The RBZ highlighted increased adoption of ZiG in the economy, with its share in National Payment System electronic transactions rising from 26 percent in April 2024 to over 40 percent in June 2025. Cash usage in ZiG has also grown, demonstrating broader public acceptance of the domestic unit.
Governor Dr John Mushayavanhu said the central bank is confident that by 2030, Zimbabwe will have all key fundamentals in place to support a domestic mono-currency, including stable currency, low inflation, and highly productive sectors. The bank plans to formalise a "de-dollarisation roadmap" within the upcoming National Development Strategy 2 (NDS2), which will replace NDS1, the initial medium-term plan guiding the country toward Vision 2030 as an upper-middle-income economy.
According to the RBZ, adopting a domestic currency like ZiG is essential for regaining control over monetary policy, managing inflation, and enabling long-term economic planning.

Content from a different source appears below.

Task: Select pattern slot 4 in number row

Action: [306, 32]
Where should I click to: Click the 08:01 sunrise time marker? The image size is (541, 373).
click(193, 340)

While the current multicurrency system has offered stability, it constrains policy flexibility and limits export competitiveness.
The roadmap, first outlined in the RBZ's 2025 Mid-Term Monetary Policy Review and reinforced at a stakeholder breakfast in Harare, comes amid calls from industry leaders for clarity and assurances to maintain economic stability during the transition. Since ZiG's introduction, monthly inflation has remained largely within policy targets, and the parallel market rate has narrowed significantly, improving business and public confidence and creating conditions for sustainable growth.
Treasury forecasts Zimbabwe's economy to grow by 6 percent in 2025, up from a predicted 2 percent expansion in 2024, which was constrained by an El NiƱo-induced drought affecting agriculture, a key sector. Dr Mushayavanhu emphasised that NDS2, under RBZ stewardship, will ensure that the de-dollarisation process preserves current stability, protects foreign currency accounts, and respects existing USD-denominated contracts, while maintaining business continuity.
Stakeholders have broadly welcomed the de-dollarisation principle but called for refined timelines and implementation details. Dr Mushayavanhu noted that consultations in July 2025 acknowledged current stability and urged consistent implementation of prudent monetary policy.
Once a stabilisation tool, the multicurrency system has become a limiting factor for long-term planning. Concerns remain among foreign-currency depositors about the fate of their savings after 2030. RBZ Deputy Governor Dr Innocent Matshe reiterated that de-dollarisation will allow the central bank to regain full control over monetary policy and drive sustainable economic growth.
Local consumption advocates have linked de-dollarisation to broader government objectives, noting that prioritising domestic procurement will reduce imports and support the transition to a domestic currency.